ASSIGNED TASK ->
In the listing below, the answer starts at the line that has "Privacy Statement (902, 777)" and stops after the line that has "Contact NAVEX (1280, 777)"; please repeat that part exactly and nothing more.

================

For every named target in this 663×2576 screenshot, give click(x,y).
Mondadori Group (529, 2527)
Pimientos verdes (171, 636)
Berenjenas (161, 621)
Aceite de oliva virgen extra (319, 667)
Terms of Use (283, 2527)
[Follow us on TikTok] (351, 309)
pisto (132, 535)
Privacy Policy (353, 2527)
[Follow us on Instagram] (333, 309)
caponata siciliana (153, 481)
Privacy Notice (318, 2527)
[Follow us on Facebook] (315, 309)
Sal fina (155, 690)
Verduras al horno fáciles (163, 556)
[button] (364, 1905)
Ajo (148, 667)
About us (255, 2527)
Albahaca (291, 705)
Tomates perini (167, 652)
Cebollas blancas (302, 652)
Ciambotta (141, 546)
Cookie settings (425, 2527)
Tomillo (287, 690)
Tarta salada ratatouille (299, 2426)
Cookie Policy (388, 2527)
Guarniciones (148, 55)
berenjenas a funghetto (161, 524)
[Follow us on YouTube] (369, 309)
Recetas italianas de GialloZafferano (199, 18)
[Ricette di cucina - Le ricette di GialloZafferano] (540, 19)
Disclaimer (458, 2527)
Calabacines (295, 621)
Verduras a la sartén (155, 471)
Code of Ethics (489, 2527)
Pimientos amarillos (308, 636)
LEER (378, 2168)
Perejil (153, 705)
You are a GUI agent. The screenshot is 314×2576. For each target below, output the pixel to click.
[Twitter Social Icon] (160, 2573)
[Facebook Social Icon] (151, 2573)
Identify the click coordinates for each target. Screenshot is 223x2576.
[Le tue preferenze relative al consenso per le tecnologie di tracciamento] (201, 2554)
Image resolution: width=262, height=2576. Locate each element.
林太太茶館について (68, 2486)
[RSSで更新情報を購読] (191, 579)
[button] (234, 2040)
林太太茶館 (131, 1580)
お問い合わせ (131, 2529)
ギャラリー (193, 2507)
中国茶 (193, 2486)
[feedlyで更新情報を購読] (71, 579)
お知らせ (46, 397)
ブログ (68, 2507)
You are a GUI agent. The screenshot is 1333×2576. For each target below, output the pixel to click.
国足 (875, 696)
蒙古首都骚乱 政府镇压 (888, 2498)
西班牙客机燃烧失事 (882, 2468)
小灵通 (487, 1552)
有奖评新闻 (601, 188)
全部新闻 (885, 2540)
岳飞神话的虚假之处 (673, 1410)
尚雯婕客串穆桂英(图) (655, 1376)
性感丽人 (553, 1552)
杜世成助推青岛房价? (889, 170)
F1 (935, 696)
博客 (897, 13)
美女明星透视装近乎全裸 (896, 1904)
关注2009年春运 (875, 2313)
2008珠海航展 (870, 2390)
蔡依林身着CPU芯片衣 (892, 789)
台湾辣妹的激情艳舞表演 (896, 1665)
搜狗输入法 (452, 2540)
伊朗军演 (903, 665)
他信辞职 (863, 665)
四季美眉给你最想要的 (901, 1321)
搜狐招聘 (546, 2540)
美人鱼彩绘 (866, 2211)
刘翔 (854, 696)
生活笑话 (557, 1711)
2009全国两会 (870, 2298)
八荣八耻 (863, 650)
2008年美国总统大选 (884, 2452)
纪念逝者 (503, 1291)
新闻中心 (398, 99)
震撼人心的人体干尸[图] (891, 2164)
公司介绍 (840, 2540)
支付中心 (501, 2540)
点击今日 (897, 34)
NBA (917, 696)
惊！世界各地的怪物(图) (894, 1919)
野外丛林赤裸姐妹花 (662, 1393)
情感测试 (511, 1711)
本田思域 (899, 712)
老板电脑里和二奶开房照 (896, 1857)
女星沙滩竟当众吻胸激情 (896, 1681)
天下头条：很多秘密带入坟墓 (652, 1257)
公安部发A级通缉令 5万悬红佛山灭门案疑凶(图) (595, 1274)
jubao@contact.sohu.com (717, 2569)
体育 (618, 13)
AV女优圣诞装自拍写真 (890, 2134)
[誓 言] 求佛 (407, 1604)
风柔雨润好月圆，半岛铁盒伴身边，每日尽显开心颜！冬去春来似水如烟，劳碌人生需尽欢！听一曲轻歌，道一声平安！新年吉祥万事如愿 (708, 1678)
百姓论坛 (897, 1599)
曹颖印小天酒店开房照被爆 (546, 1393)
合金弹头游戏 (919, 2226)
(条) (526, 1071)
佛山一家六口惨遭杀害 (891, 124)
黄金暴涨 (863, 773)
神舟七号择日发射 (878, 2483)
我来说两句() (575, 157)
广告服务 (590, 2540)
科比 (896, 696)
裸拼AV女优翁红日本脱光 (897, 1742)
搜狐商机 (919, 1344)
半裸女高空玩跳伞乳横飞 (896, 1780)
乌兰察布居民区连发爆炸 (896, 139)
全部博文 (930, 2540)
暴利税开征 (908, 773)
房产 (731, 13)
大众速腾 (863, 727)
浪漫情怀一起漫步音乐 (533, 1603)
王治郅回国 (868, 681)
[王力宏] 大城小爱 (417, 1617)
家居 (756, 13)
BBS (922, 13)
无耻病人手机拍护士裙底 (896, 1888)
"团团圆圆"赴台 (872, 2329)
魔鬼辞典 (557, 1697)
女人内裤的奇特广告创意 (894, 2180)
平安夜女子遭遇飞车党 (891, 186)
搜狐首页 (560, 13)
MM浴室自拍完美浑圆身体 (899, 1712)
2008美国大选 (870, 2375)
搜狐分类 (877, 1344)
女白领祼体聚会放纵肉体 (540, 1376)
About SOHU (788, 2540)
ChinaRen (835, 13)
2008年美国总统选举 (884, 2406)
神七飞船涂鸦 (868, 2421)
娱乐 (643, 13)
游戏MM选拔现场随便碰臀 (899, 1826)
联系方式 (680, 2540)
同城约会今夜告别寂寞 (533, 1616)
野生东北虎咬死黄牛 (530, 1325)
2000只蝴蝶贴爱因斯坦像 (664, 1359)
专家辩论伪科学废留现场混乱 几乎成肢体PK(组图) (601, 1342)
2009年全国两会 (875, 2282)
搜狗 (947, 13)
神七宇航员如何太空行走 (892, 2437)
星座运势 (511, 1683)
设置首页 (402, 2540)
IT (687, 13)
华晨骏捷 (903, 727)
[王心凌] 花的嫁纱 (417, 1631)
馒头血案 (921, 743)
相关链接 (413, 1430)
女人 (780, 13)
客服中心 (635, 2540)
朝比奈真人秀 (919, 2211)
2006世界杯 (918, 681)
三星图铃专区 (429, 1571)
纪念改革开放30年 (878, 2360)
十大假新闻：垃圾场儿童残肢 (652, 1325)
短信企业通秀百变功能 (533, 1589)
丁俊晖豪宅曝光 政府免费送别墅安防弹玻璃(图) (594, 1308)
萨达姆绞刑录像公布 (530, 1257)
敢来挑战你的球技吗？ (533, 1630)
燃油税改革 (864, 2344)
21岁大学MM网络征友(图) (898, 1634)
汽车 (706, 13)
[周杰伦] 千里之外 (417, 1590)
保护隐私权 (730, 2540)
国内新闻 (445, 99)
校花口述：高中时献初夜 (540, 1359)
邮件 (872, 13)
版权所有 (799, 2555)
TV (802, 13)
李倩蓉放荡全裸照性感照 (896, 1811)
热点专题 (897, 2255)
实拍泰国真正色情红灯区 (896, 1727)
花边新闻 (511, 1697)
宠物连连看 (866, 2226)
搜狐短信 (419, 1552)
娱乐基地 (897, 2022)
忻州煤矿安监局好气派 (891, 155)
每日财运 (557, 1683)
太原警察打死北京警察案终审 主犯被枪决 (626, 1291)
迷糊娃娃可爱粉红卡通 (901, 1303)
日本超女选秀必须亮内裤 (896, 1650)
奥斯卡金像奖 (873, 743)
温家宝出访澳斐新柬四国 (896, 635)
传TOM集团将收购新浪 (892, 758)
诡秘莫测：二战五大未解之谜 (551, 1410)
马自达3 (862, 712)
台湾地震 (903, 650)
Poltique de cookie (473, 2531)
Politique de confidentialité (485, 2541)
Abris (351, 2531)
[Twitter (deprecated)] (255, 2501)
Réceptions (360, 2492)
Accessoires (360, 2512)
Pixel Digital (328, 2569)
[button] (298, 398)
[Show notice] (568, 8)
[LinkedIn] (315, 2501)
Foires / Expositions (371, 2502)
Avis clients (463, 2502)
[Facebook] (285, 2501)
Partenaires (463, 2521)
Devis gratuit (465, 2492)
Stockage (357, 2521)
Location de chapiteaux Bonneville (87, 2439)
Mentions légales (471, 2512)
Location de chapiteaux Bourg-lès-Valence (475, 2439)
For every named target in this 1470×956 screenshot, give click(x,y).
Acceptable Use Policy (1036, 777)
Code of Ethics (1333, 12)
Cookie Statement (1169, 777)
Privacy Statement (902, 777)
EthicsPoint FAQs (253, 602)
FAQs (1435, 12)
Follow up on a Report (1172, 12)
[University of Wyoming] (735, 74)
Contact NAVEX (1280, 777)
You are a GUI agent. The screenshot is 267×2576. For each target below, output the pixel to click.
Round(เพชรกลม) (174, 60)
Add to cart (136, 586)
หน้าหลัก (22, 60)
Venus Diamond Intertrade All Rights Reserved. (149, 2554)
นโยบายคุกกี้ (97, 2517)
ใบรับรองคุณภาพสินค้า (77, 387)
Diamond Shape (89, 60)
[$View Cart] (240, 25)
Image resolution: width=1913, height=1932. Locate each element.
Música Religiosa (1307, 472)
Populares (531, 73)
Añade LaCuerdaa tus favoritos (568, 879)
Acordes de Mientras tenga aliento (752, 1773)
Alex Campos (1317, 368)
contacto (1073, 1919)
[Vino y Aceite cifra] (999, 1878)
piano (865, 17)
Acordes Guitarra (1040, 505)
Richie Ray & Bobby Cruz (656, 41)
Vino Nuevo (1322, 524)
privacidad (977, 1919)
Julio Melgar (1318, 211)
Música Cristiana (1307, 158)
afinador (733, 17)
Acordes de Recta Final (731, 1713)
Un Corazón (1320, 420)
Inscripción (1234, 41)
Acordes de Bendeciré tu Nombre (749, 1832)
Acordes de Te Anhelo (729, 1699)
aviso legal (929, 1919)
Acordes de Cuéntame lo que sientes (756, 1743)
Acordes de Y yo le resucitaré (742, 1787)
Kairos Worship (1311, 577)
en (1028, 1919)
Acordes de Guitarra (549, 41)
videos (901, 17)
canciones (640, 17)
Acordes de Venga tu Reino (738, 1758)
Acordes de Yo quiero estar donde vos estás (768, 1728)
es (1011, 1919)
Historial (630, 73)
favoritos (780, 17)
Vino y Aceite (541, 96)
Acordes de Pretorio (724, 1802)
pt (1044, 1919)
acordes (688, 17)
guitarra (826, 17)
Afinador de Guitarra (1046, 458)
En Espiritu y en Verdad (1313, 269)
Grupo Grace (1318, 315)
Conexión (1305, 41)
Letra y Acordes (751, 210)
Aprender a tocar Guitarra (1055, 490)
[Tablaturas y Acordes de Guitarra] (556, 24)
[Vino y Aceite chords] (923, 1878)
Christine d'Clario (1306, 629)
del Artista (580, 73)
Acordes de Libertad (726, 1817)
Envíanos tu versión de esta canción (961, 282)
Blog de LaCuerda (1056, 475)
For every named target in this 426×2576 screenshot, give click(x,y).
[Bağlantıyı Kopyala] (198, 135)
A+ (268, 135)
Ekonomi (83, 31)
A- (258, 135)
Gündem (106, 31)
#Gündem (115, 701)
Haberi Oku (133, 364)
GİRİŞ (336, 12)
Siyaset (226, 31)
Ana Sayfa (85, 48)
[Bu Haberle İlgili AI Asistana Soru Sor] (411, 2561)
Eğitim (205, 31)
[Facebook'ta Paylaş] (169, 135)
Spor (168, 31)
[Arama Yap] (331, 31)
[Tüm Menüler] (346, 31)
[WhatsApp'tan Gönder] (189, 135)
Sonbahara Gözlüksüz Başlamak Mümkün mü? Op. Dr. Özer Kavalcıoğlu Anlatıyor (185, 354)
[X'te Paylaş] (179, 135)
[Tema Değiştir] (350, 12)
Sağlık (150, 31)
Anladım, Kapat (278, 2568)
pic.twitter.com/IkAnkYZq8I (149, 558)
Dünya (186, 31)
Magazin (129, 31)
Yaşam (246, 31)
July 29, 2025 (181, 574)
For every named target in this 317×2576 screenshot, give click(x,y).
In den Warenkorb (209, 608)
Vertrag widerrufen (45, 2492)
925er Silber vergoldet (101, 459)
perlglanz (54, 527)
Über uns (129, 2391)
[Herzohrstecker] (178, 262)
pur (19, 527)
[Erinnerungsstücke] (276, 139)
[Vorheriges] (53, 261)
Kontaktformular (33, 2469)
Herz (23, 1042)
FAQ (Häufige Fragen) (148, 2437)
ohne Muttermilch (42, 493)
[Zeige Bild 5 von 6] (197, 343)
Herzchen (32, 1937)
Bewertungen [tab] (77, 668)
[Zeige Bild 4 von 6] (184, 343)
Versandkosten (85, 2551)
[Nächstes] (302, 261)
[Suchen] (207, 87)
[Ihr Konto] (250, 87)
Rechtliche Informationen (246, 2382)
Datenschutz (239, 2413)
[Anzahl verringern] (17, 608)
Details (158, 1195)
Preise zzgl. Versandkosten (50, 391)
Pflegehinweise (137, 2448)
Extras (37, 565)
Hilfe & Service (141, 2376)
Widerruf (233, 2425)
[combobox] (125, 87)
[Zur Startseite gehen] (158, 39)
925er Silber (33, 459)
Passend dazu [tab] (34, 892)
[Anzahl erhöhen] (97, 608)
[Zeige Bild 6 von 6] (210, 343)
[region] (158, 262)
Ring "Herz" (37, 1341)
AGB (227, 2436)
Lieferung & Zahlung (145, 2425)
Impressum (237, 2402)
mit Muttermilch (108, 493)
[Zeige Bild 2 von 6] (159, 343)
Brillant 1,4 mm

================

RESPONSE ->
Privacy Statement (902, 777)
EthicsPoint FAQs (253, 602)
FAQs (1435, 12)
Follow up on a Report (1172, 12)
[University of Wyoming] (735, 74)
Contact NAVEX (1280, 777)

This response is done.